TASK INSTRUCTIONS:
Rewrite the text lines of every item below, substituting "button" for each "tool" and leaving everything else unchanged. Leave the pictures out of your answer.

THE INPUT:
---
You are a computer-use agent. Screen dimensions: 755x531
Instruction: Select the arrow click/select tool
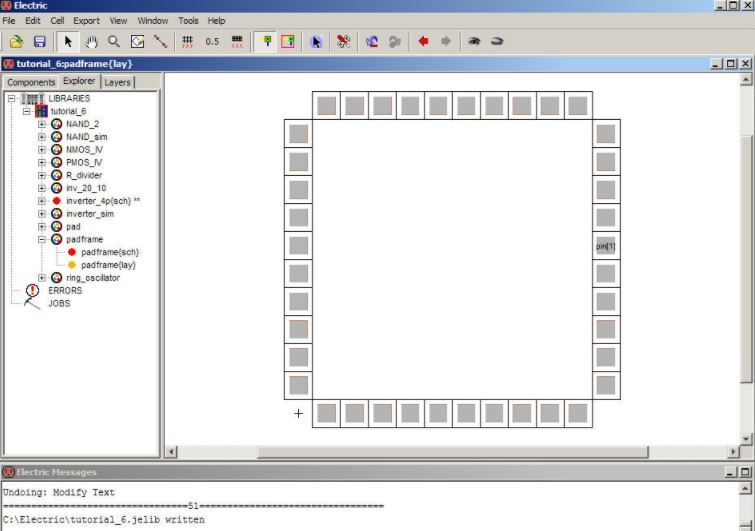click(69, 42)
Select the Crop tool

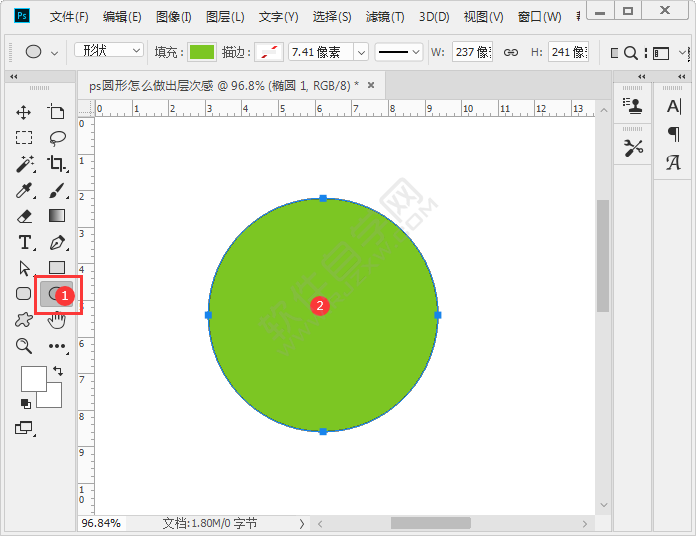pyautogui.click(x=57, y=164)
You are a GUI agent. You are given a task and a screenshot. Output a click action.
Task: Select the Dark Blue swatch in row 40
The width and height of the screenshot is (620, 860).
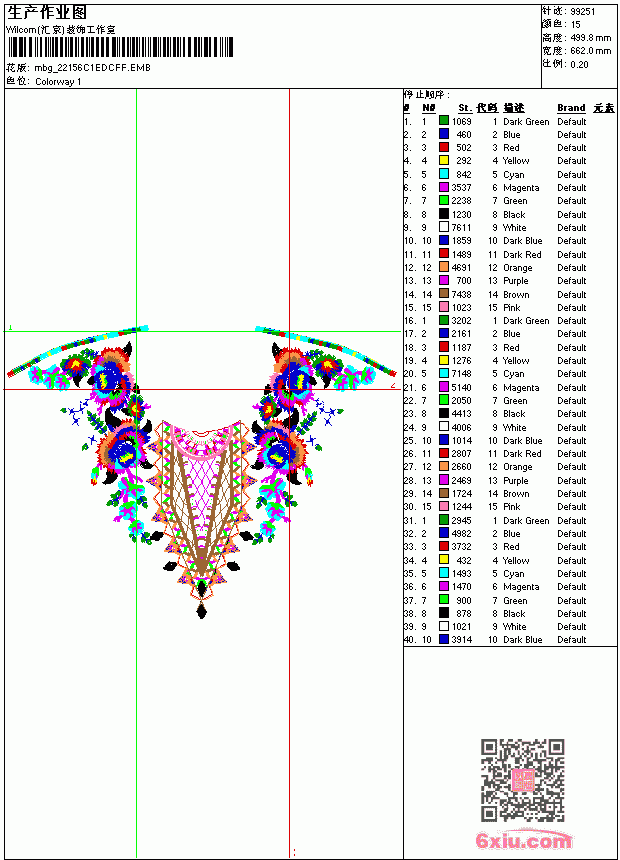pyautogui.click(x=444, y=640)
---
FULL OUTPUT:
You are a computer-use agent. Screen dimensions: 755x531
Instruction: Select the arrow click/select button
click(69, 42)
Select the Crop button

pyautogui.click(x=57, y=164)
You are a GUI agent. You are given a task and a screenshot. Output a click action.
Task: Select the Dark Blue swatch in row 40
The width and height of the screenshot is (620, 860).
pyautogui.click(x=444, y=640)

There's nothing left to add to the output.